(TASK TO COMPLETE)
Exclude every picture and return the remaining entries below verbatim.

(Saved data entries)
=== Begin Enclosure ===
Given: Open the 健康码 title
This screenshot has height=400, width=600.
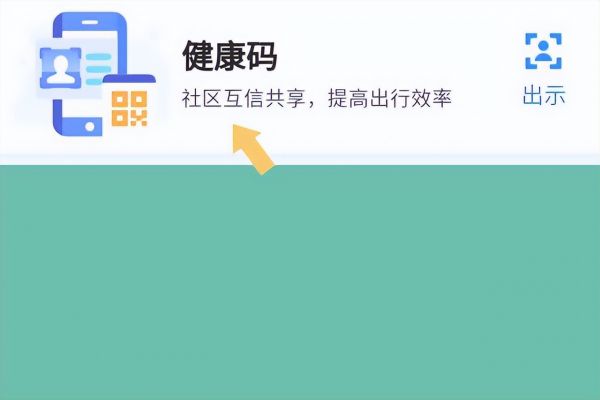Looking at the screenshot, I should pyautogui.click(x=230, y=56).
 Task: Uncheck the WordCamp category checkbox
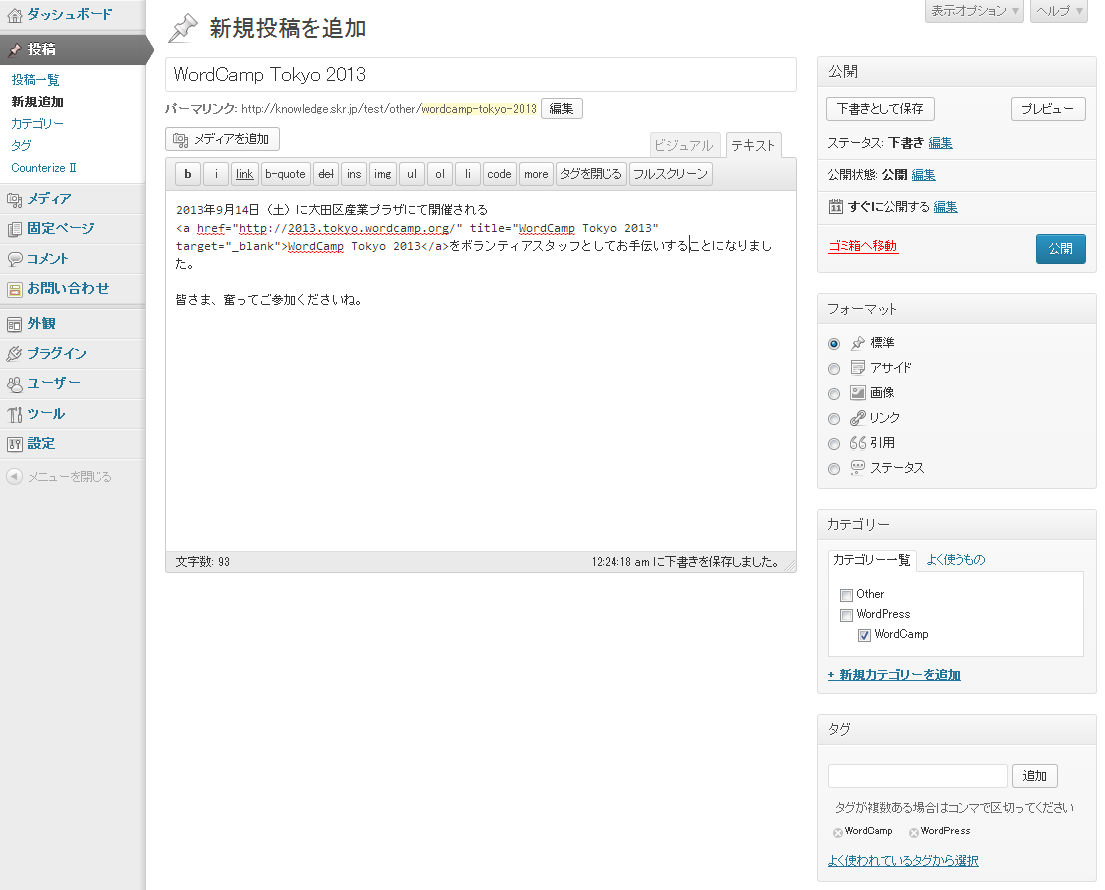[x=864, y=635]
=== End Enclosure ===
(SOLUTION BELOW)
Given: Open the 健康码 title
This screenshot has height=400, width=600.
Looking at the screenshot, I should pyautogui.click(x=230, y=56).
 Task: Uncheck the WordCamp category checkbox
[x=864, y=635]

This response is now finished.